# Data records:
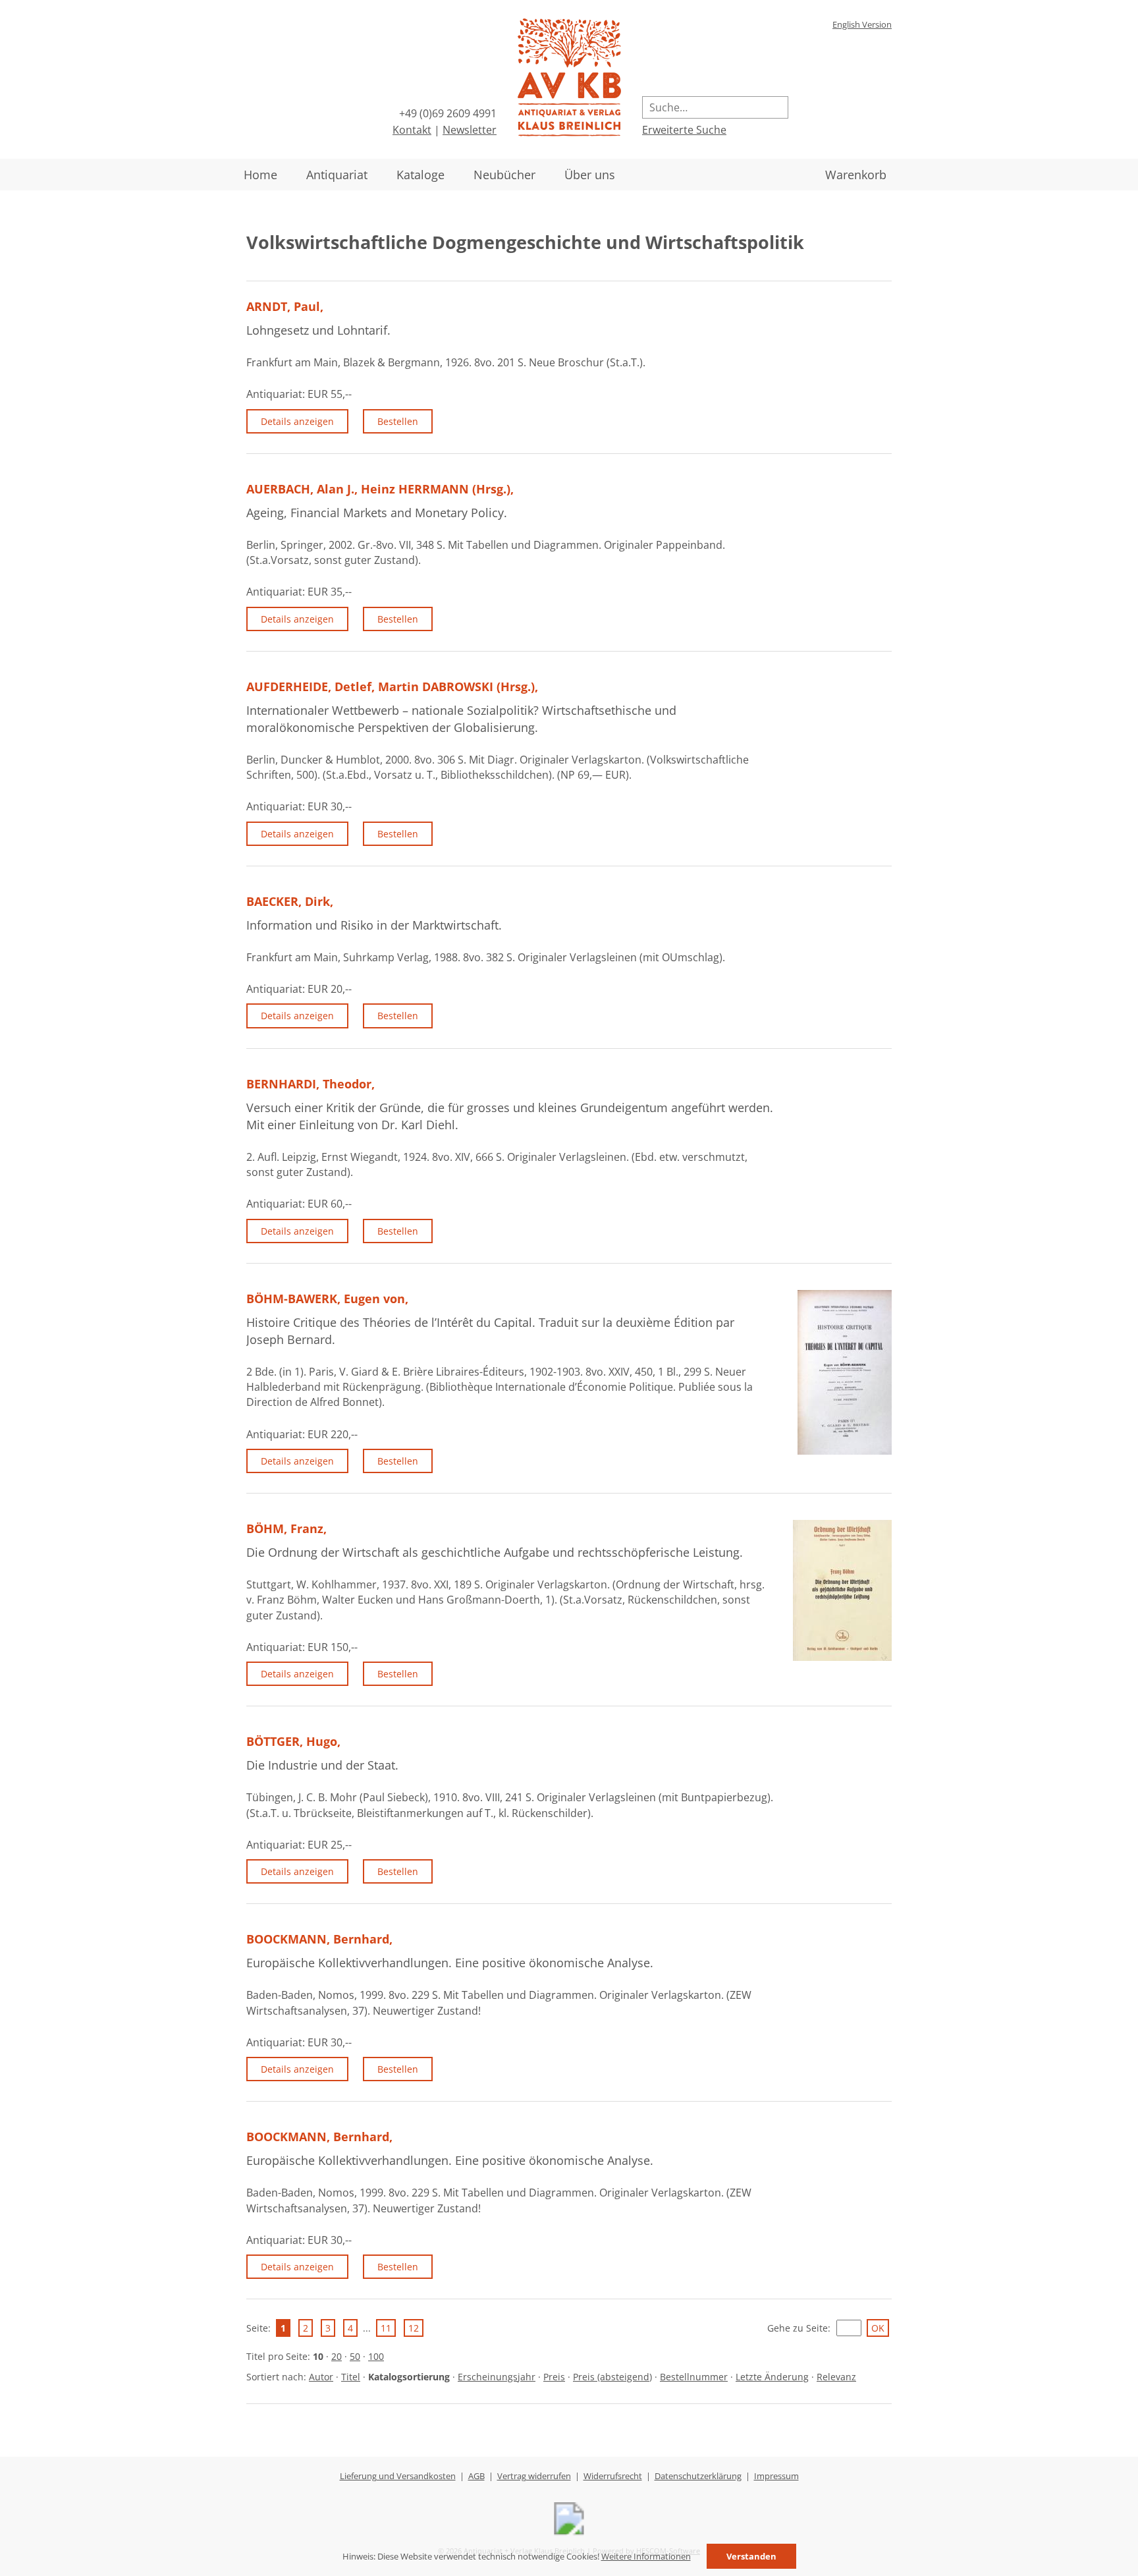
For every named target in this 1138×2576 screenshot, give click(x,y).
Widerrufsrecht (612, 2476)
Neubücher (504, 174)
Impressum (776, 2476)
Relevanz (836, 2376)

# Task prompt:
Quote the entries above word for word. Leave the images out.

# Solution to this exercise:
For every named target in this 1138×2576 screenshot, give click(x,y).
Widerrufsrecht (612, 2476)
Neubücher (504, 174)
Impressum (776, 2476)
Relevanz (836, 2376)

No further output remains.